Sampai di cafe, Awa tak melihat Bara di Bar, dia beralih menuju ruangan Nadia di atas, dan ternyata Bara ada disana sedang izin.
"Gapapa kan Mbak? Potong aja gaji saya gapapa" Izin Bara pada Nadia.
Awa mengkode Nadia untuk mengijinkannya.
"Oke deh" Jawab Nadia membuat Bara bernapas lega.
Bara keluar dari ruangan dan sudah ada Awa di sofa depan ruangan dengan senyumannya.
"Udah lama? Bentar gue ganti dulu" Kata Bara langsung beralih menuju loker pegawai.
Jantung Awa sudah berdebar, entah ada maksud apa Bara mengajaknya keluar seperti ini.
Awa tak bisa berhenti untuk melukiskan senyuman di wajahnya, setiap membayangkan apa yang akan terjadi selalu saja Awa tersenyum.
"Kita mau kemana sih?" Tanya Awa mendekatkan mulutnya di telinga Bara.
Bara hanya tersenyum lewat kaca spionnya sebagai jawaban.
Awa tidak menyangka Bara akan mengajaknya kesini, di pasar malam Minggu yang ramai ini.
Awa tersenyum tipis ketika tau ternyata Bara memakai topi yang ia beri waktu itu.
"Lo tau gak kapan terakhir gue kesini?" Tanya Bara sambil memandangi sekitar.
Awa hanya menggeleng.
"Waktu gue umur 8 tahun sama ayah gue, gatau kenapa gue ngerasa kalau ayah gue ada di deket gue saat gue bareng sama lo" Awa langsung menatap Bara penuh tanya.
Kenapa Bara sangat pandai mengombang-ambingkan jantungnya seperti ini.
"Maksud kakak?" Tanya Awa menatap manik mata Bara.
"Gue rasa elo cewek yang dimaksud ayah gue yang harus dijaga setelah ibu"
Deg!!
"Kak Bara lo ngomong apa?! Gue nangis ga lucu woy" Batin Awa berkecamuk.

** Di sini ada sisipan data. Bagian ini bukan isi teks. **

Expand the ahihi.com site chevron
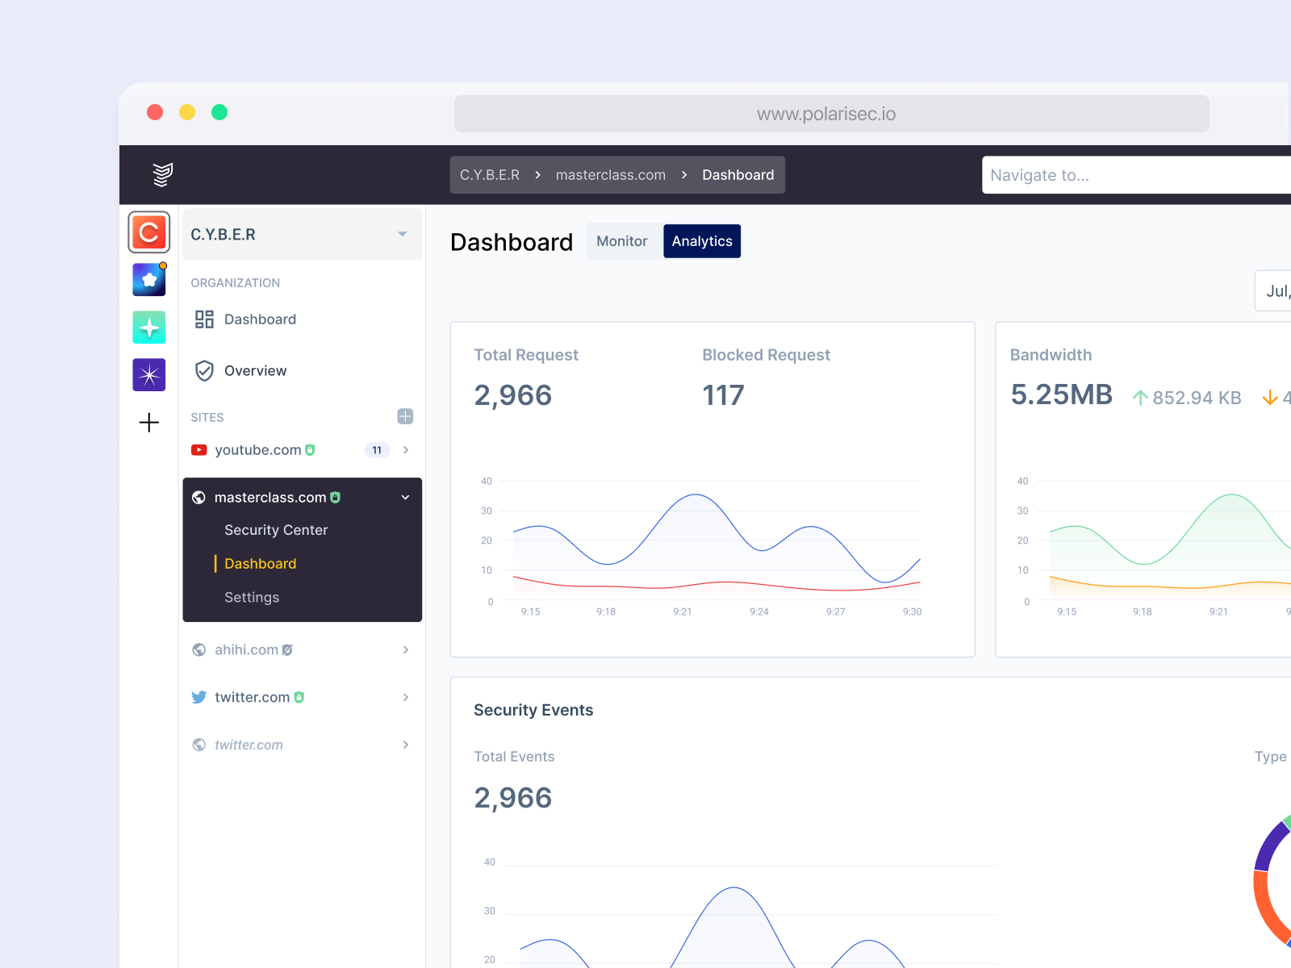This screenshot has height=968, width=1291. click(x=405, y=650)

"Ka—kan Kak Bara juga punya Kak Rain" Elak Awa berusaha se-santai mungkin.
Bara menatap manik mata Awa lekat, sangat dalam, membuat siapapun yang menatapnya tak akan kuat, Awa bahkan sampai menundukkan pandangannya.
"Gue bareng sama Rain sejak SMP Wa, tapi gue deket sama lo baru baru ini, disamping Rain gue ga pernah ngerasain ini" Jelas Bara membuat Awa meneguk salivannya tegang.
"Maksudnya apa nih bambang! Gue leleh disini nih" Batin Awa sambil sesekali memejamkan matanya.
Bara menarik tangann Awa untuk berjalan masuk ke dalam, disana sangat ramai, jelas karena ini adalah pasar bukan kuburan.
Awa sangat ingin mencoba semua permainan yang ada disana, lempar bola yang dapat hadiah boneka.
Tembak peluru yang dapat gula kapas, semua itu sangat menggiurkan.
"Main itu ya Kak" Ajak Awa menunjuk kios lempar bola yang lumayan ramai.
Dan Bara hanya mengikutinya tanpa menolak apapun.
"7 bola ya mbak" Pesan Awa sudah siap menajamkan matanya, masalah bidik membidik seperti ini Awa adalah yang nomor satu.
Awa sudah menyiapkan satu bola ditangannya, ia melempar dengan sangat cepat dan tepat, dan benar saja, sasarannya tepat pada kaleng-kaleng yang disusun didepannya.
KAMU SEDANG MEMBACA
My Name is Awa
Teen FictionAku, seorang gadis ceria yang pura-pura bahagia. Sampai akhirnya dia mendekat dan menjadikan kepura-puraan ini menjadi nyata. Tangannya yang dengan tulus menggenggam tanganku. Dia yang merelakan dadanya untuk tempat ku menangis tersedu-sedu. Saat di...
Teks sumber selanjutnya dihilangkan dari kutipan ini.